The solvent used in the washing treatment is not particularly limited as long as it is solvent which can dissolve creatinine. Examples of the solvent include the organic solvent listed in the section of the slurry step. From the viewpoint of dissolving creatinine which has been dissolved in water, the solvent is preferably organic solvent miscible with water, preferably methanol, ethanol, 2-propanol and acetone, and in view of general use and safe handling, more preferably ethanol. The organic solvent may be used either individually or in combination of two or more of such organic solvent.

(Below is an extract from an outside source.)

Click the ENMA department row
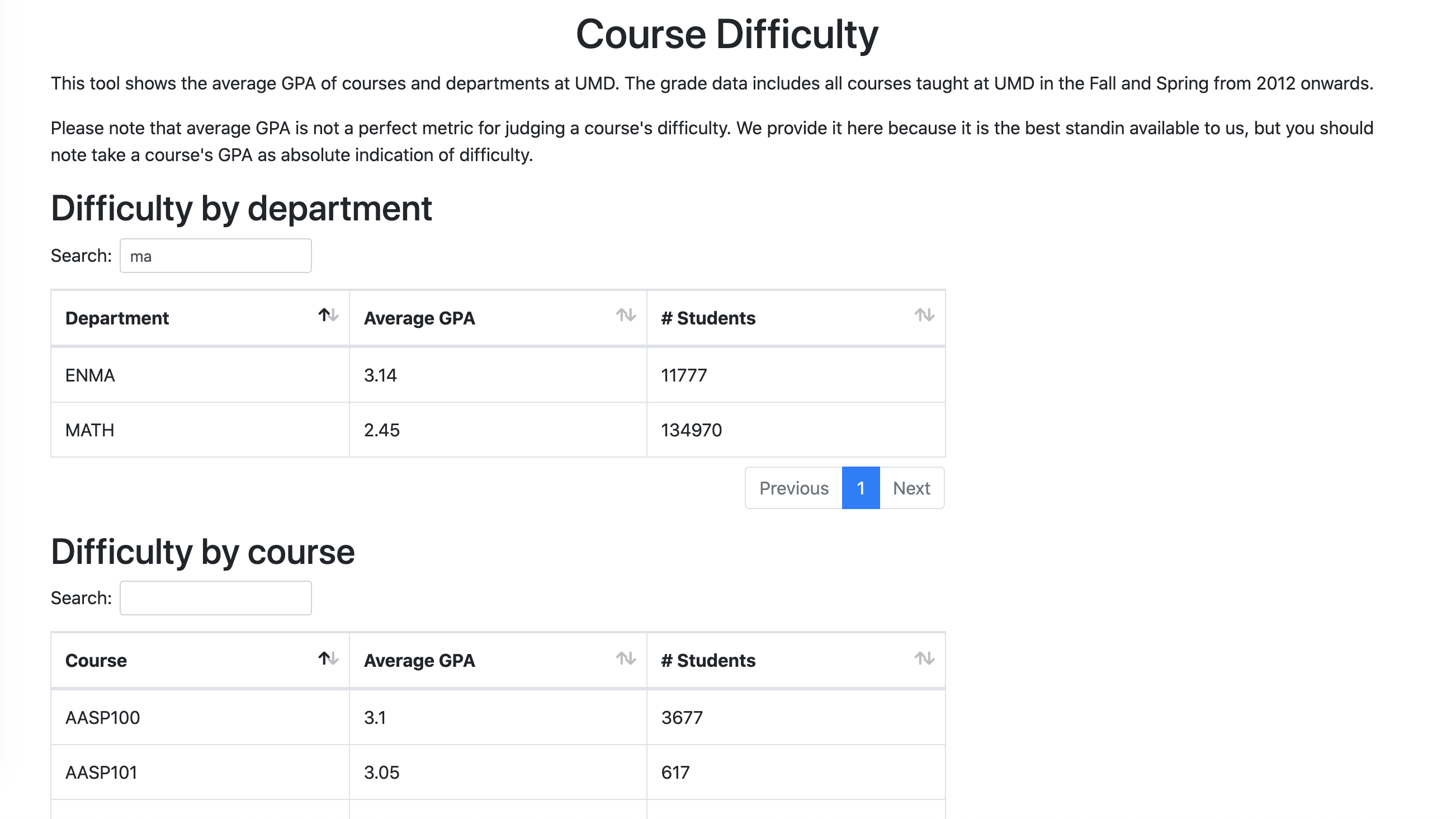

In addition, the solvent used in the washing treatment may be the same as or different from the solvent used in the slurry step. Similarly, the solvent used in the first washing treatment may be the same as or different from the solvent used in the second washing treatment. From the viewpoint of safety, each solvent used in the first and second washing treatments is preferably hydrous ethanol. Therefore, the washing treatment is preferably washing treatment to be carried out by washing with 85% to 94% hydrous ethanol followed by washing with 95% to 99.9% hydrous ethanol in a sequential manner.

The washing treatment is not particularly limited as long as it is performed so as to bring the cake in contact with the hydrous organic solvent. For example, when the filtration treatment using a membrane filter is employed in the cake step, the first washing treatment can be carried out at room temperature by adding and filtrating 50 mL to 200 mL of 85% to 94% hydrous organic solvent per 10 g of cake to the remaining cake on the membrane filter while the second washing treatment can be carried out at room temperature by adding and filtering the same volume of 95% to 99.9% hydrous organic solvent to the cake.

As such, the crystalline form of anserine can be obtain by subjecting the cake obtained in the cake step to the washing treatment. The crystalline form of anserine after the washing treatment is subjected to drying treatment, pulverization treatment and other treatments to obtain a solid-state crystalline form of anserine. The purity of anserine in the anserine crystal is preferably 99.8% or more, and more preferably 99.9% or more.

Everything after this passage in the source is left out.